FDR's plan hauled out by Moore six decades after it was forgotten reminded me of another interchange--this one from the 1970s. Then talk show master, the Oprah of his day, Phil Donahue was interviewing free market economist Milton Friedman and wanted to know if Friedman had ever had a moment of doubt about "capitalism and whether greed's a good idea to run on." Friedman was quick in response:

"...is there some society you know that doesn't run on greed? You think Russia doesn't run on greed? You think China doesn't run on greed? The world runs on individuals pursuing their separate interests. The great achievements of civilization have not come from government bureaus. Einstein didn't construct his theory under order from a bureaucrat. Henry Ford didn't revolutionize the automobile industry that way. In the only cases in which the masses have escaped from the kind of grinding poverty you're talking about, the only cases in recorded history are where they have had capitalism and largely free trade. If you want to know where the masses are worst off, it's exactly in the kinds of societies that depart from that. So that the record of history is absolutely crystal clear: that there is no alternative way so far discovered of improving the lot of the ordinary people that can hold a candle to the productive activities that are unleashed by a free enterprise system."

Donahue (and the video of this on YouTube is classic) then countered saying that capitalism rewards the ability to manipulate the system and not virtue. Friedman was having none of it:

"And what does reward virtue? You think the communist commissar rewards virtue? ...Do you think American presidents reward virtue? Do they choose their appointees on the basis of the virtue of the people appointed or on the basis of their political clout? Is it really true that political self-interest is nobler somehow than economic self-interest?... Just tell me where in the world you find these angels who are going to organize society for us?"

Friedman's logic was what I was remembering as a theater full of people cheered wildly for a second Bill of Rights. How did this film crowd actually think FDR's 1944 vision could be executed? Frankly, it was clear to me at that moment capitalism was on shaky ground. Starting with Bush "abandoning" capitalism to bailouts for everyone to Obama gifting away the future--we seriously might be past the point of no return toward a socialization of America.

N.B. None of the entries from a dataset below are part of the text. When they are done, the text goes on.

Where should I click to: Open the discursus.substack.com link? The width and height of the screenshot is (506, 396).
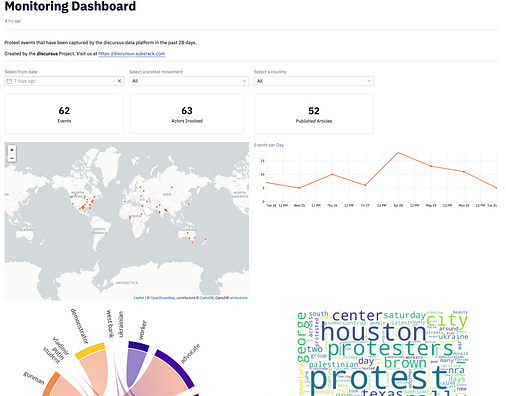coord(131,54)
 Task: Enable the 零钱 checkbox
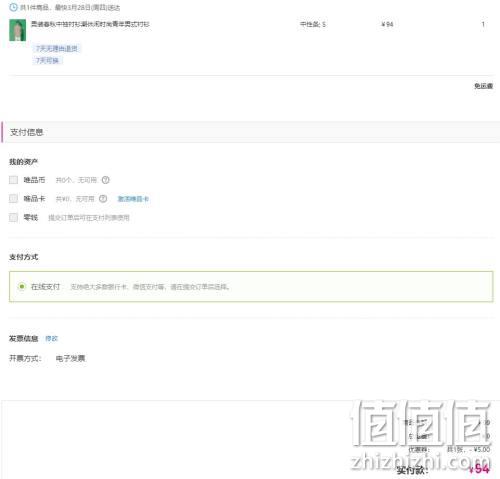[x=13, y=218]
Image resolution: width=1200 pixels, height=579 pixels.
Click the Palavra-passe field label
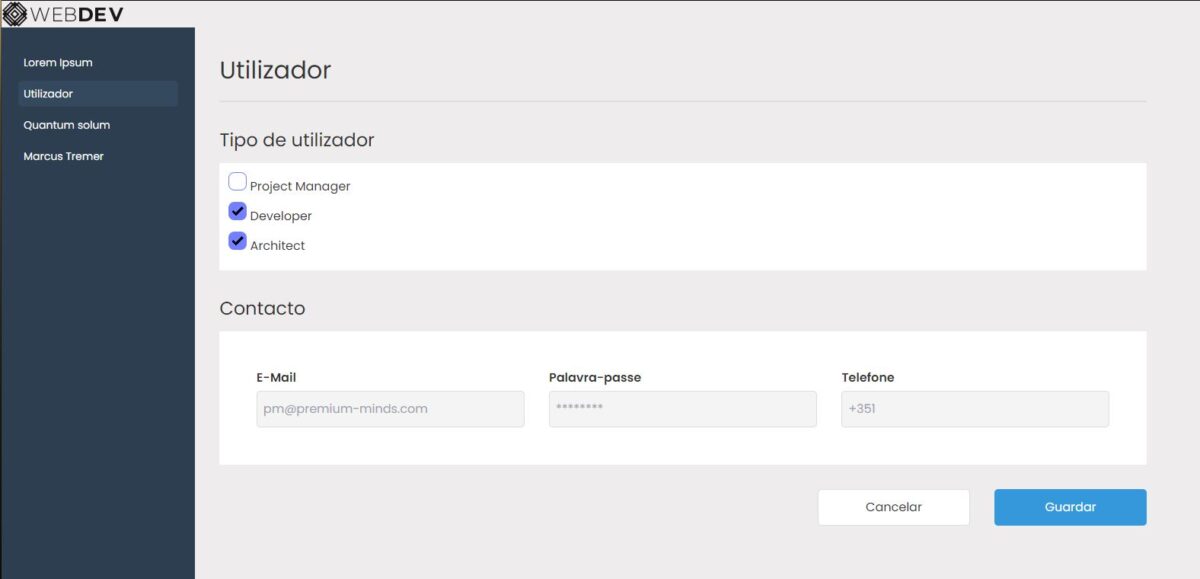coord(595,378)
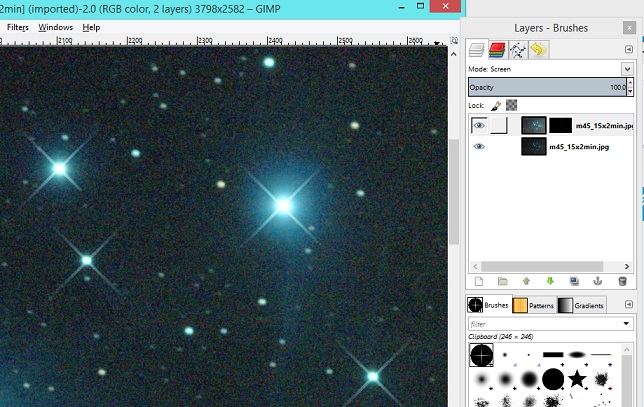Viewport: 644px width, 407px height.
Task: Select the black layer mask thumbnail
Action: coord(561,125)
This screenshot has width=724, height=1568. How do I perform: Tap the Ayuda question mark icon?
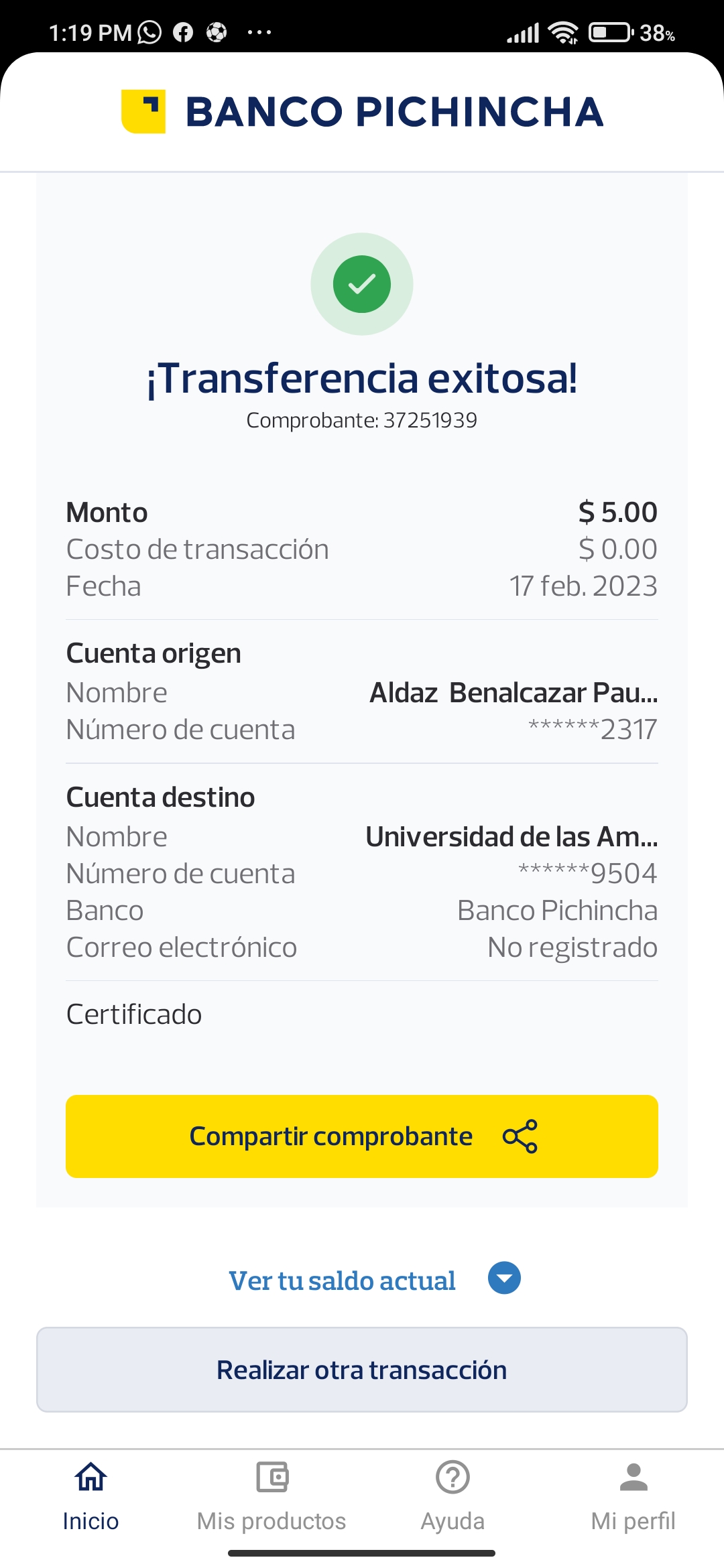click(452, 1477)
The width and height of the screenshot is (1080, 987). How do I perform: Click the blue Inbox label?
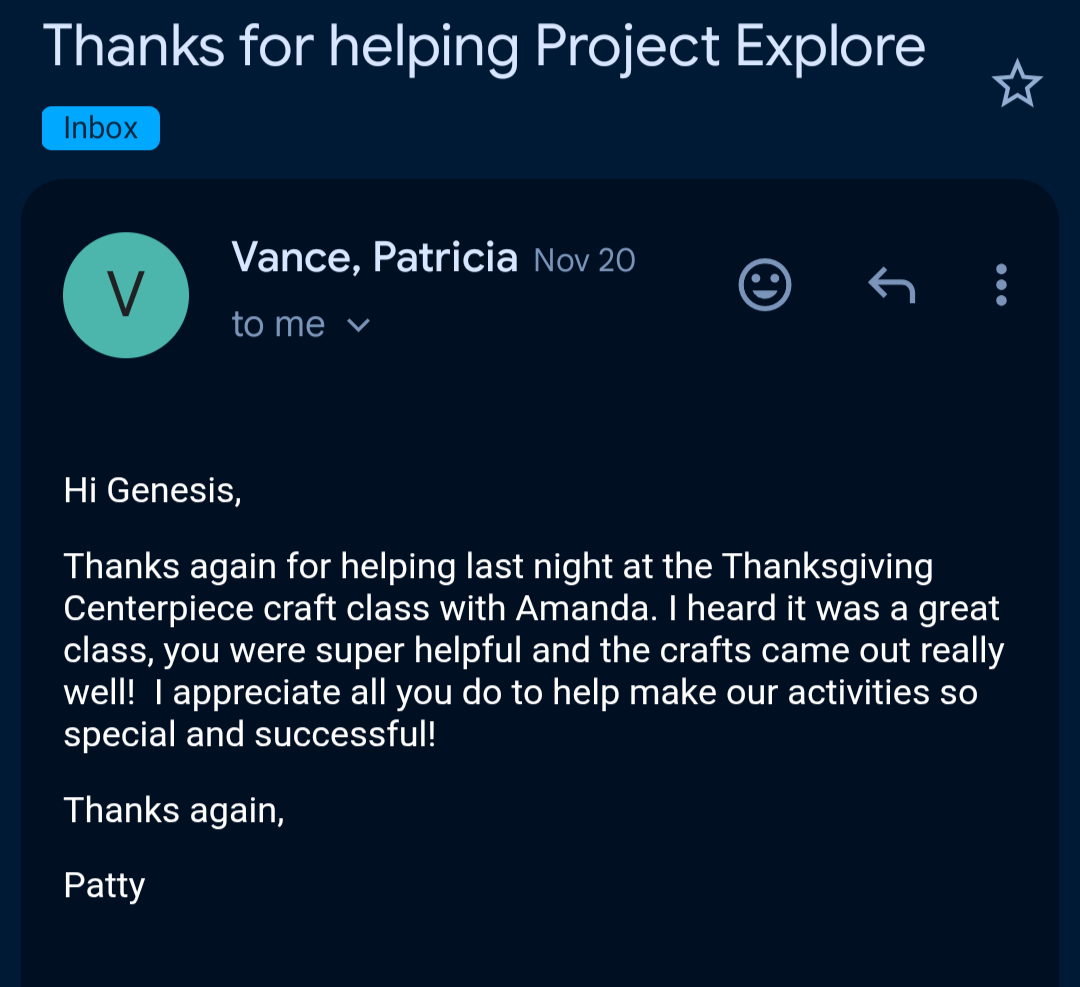[100, 128]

Figuring someone else must see the problems with this film, I started poking around the net for other views. One critic declared that the value of Capitalism: A Love Story was not in the moviemaking but in its message that hits you in the gut and makes you angry. This film did not make me angry, but it did punch me in the gut. The people in that theater with me were not bad people, including Moore. They just seem to all have consumed a lethal dose of Kool-Aid! And at the end of his Q&A Moore pushed the audience to understand that while they don't have the money, they do have the vote. He implored them to use their vote to take money from one group to give it another group. Did he really say that openly with no ambiguity? Yes, sadly.

Michael Covel

Henderson, NV

Sep 25 2009 - 12:39pm

Web Letter

The only thing "America's Teacher" shows us is that Moore is incapable of learning anything. His propaganda style has never changed; Roger & Me was funny, but hardly a fair assessment of the automotive industry, and it can't truly be called a documentary, although it is closer than anything else he has ever produced. Blame capitalism for corruption, does he? As if there were no corruption in totalitarian states, which would be news to the Venezuelas of the world. Power corrupts, not capital. Free capitalist societies tend to have less corruption than statist ones, because in a capitalist society, power is dispersed, not concentrated. Transparency International tells us that the US, Canada and Western Europe, the home of capitalism, are the least corrupt areas of the world today. And the US remains one of the few places that immigrants can come with nothing and retire rich, if they work hard enough.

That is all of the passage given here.